▶ [What you are asked to do]:
Once you find the line containing "en (156, 6)", please retype it and every line after it to the end of the entries, exactly and with nothing added.

==== Data shown

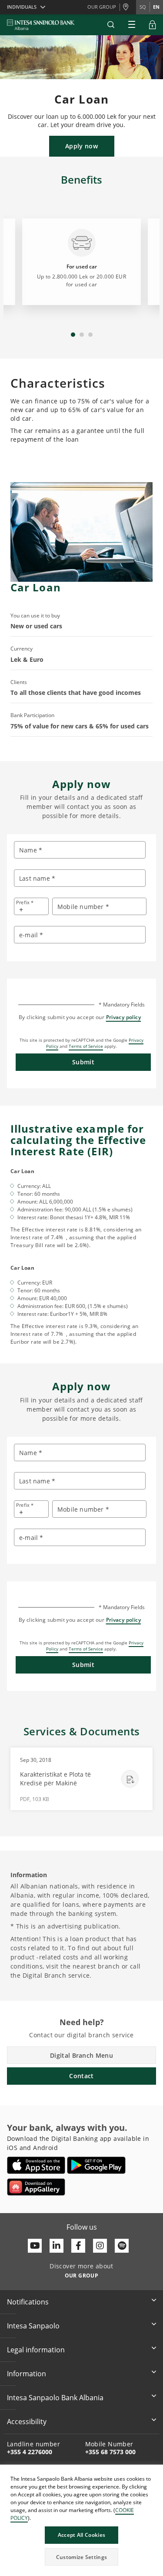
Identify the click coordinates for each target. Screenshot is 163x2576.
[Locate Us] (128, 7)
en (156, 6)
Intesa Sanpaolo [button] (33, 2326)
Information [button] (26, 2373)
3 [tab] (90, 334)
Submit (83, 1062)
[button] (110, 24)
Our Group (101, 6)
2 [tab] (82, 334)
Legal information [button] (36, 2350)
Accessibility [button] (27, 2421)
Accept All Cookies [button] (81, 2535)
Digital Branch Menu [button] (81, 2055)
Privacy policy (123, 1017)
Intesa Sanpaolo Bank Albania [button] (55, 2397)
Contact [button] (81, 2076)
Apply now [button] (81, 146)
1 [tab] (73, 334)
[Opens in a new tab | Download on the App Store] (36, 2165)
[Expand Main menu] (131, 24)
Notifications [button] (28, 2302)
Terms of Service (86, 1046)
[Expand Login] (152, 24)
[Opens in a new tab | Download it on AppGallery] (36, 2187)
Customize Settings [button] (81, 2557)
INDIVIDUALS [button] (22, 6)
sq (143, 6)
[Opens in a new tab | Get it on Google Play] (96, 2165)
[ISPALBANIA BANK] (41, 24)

========

▶ [Output]:
en (156, 6)
Intesa Sanpaolo [button] (33, 2326)
Information [button] (26, 2373)
3 [tab] (90, 334)
Submit (83, 1062)
[button] (110, 24)
Our Group (101, 6)
2 [tab] (82, 334)
Legal information [button] (36, 2350)
Accessibility [button] (27, 2421)
Accept All Cookies [button] (81, 2535)
Digital Branch Menu [button] (81, 2055)
Privacy policy (123, 1017)
Intesa Sanpaolo Bank Albania [button] (55, 2397)
Contact [button] (81, 2076)
Apply now [button] (81, 146)
1 [tab] (73, 334)
[Opens in a new tab | Download on the App Store] (36, 2165)
[Expand Main menu] (131, 24)
Notifications [button] (28, 2302)
Terms of Service (86, 1046)
[Expand Login] (152, 24)
[Opens in a new tab | Download it on AppGallery] (36, 2187)
Customize Settings [button] (81, 2557)
INDIVIDUALS [button] (22, 6)
sq (143, 6)
[Opens in a new tab | Get it on Google Play] (96, 2165)
[ISPALBANIA BANK] (41, 24)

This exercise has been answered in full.